------ Records for the exercise

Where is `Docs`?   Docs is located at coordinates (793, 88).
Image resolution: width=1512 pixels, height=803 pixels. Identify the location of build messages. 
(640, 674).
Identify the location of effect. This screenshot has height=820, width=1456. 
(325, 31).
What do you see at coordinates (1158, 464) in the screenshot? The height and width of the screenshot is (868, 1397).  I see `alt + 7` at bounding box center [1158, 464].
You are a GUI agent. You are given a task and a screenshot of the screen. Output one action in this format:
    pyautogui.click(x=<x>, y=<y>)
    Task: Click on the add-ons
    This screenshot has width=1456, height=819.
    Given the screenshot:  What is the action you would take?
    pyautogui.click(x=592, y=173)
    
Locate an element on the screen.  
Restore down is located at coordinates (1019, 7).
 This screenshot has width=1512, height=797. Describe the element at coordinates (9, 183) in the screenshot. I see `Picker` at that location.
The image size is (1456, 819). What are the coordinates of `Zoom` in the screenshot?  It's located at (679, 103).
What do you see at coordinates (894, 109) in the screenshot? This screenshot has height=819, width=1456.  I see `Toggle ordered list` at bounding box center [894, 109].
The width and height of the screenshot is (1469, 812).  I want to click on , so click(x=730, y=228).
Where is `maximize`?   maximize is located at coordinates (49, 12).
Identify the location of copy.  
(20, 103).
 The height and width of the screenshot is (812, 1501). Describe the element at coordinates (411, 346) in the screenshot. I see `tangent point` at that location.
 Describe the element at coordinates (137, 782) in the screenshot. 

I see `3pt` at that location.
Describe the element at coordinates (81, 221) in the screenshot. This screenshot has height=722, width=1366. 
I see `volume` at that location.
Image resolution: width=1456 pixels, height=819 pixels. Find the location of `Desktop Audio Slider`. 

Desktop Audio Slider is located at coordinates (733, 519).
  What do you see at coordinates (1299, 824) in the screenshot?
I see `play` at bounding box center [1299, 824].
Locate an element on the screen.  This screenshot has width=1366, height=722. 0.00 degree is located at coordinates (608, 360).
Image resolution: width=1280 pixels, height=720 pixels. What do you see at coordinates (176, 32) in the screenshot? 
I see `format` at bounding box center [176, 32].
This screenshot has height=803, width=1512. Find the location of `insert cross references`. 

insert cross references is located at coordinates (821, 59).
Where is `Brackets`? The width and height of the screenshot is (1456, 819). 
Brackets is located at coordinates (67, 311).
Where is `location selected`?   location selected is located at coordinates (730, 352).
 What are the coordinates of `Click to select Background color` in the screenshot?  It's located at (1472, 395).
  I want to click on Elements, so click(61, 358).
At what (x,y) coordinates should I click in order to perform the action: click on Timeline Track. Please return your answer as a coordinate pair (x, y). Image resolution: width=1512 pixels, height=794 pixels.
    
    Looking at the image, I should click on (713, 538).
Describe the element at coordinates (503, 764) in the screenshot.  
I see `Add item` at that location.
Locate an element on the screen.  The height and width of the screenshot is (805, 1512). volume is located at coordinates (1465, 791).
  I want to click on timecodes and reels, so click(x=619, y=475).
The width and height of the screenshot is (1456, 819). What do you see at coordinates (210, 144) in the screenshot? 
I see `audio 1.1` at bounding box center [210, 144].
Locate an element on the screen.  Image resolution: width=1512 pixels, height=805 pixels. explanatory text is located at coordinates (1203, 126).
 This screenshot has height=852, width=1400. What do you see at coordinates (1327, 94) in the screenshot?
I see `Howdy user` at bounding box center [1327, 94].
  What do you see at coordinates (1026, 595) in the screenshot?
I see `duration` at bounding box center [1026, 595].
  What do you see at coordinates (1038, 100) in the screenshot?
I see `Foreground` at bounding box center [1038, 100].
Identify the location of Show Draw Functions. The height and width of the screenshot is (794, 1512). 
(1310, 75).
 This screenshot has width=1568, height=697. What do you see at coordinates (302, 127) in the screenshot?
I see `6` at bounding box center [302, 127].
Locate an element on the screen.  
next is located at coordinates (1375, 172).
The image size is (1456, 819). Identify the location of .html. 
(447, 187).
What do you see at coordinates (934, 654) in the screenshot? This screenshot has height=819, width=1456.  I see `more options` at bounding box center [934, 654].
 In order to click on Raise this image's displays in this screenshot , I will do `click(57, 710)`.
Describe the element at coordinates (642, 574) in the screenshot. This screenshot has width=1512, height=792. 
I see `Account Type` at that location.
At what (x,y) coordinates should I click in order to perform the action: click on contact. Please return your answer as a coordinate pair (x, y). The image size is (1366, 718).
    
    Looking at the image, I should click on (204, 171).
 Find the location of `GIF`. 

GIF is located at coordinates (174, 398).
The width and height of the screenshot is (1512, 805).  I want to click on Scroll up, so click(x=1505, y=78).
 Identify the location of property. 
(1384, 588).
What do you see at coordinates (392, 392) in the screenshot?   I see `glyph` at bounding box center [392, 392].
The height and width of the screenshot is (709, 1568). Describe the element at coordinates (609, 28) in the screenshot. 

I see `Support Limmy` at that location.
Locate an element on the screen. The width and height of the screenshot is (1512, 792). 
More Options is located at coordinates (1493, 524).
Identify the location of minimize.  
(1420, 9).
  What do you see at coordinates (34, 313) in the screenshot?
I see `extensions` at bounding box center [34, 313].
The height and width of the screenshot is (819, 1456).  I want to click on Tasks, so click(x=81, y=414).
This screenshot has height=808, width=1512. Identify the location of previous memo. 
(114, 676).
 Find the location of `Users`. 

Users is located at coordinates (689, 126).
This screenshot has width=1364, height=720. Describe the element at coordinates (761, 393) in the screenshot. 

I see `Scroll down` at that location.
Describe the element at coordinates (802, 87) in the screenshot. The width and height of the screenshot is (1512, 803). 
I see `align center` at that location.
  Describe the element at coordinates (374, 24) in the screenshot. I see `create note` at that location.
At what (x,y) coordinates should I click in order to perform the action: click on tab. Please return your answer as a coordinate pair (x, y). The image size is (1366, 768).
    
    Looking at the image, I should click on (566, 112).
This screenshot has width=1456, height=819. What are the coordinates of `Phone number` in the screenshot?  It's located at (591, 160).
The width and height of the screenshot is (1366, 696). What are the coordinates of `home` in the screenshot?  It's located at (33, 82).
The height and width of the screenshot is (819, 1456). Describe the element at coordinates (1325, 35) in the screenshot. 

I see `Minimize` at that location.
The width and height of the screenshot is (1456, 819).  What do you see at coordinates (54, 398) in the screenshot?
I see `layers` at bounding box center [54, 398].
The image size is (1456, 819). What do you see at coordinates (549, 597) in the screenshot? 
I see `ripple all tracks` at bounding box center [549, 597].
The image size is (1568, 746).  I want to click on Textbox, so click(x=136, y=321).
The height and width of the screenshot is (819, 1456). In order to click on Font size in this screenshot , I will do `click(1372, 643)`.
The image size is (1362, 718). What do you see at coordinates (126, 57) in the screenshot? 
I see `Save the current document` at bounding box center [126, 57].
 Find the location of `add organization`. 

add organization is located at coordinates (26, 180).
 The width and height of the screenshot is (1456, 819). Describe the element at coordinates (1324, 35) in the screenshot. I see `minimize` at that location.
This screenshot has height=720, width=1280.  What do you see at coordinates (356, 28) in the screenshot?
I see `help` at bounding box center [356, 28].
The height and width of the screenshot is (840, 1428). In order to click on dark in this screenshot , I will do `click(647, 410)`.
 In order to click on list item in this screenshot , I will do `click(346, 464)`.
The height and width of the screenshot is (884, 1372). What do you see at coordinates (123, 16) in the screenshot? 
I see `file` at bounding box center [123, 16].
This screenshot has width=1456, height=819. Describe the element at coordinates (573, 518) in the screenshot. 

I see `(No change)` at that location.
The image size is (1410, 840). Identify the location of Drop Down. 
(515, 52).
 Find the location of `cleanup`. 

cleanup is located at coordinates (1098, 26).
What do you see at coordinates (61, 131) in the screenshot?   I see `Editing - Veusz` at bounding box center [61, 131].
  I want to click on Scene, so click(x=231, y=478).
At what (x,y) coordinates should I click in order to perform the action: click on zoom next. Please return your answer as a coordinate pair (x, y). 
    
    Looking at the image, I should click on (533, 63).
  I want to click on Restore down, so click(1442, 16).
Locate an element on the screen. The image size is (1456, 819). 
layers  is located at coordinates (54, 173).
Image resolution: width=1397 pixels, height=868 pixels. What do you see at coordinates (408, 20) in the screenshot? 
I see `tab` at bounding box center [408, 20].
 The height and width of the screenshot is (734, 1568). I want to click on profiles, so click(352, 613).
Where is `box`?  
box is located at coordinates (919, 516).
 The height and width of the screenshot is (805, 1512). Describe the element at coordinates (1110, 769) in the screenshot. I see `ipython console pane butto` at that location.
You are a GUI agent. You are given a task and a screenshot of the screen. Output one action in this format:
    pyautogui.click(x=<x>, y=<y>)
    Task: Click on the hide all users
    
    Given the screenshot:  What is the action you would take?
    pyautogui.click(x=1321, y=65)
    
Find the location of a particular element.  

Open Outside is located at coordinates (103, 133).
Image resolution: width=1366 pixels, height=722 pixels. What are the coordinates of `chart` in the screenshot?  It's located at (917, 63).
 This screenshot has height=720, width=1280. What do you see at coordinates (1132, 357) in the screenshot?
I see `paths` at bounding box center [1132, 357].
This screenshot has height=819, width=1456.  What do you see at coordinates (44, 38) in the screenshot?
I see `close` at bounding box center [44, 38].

------------

Echo the lines from the line with "Image resolution: width=1280" to the line with "Brackets is located at coordinates (67, 311).", both included, exactly as they appear above.

* _Finished task_:
Image resolution: width=1280 pixels, height=720 pixels. What do you see at coordinates (176, 32) in the screenshot? 
I see `format` at bounding box center [176, 32].
This screenshot has height=803, width=1512. Find the location of `insert cross references`. 

insert cross references is located at coordinates (821, 59).
Where is `Brackets`? The width and height of the screenshot is (1456, 819). 
Brackets is located at coordinates (67, 311).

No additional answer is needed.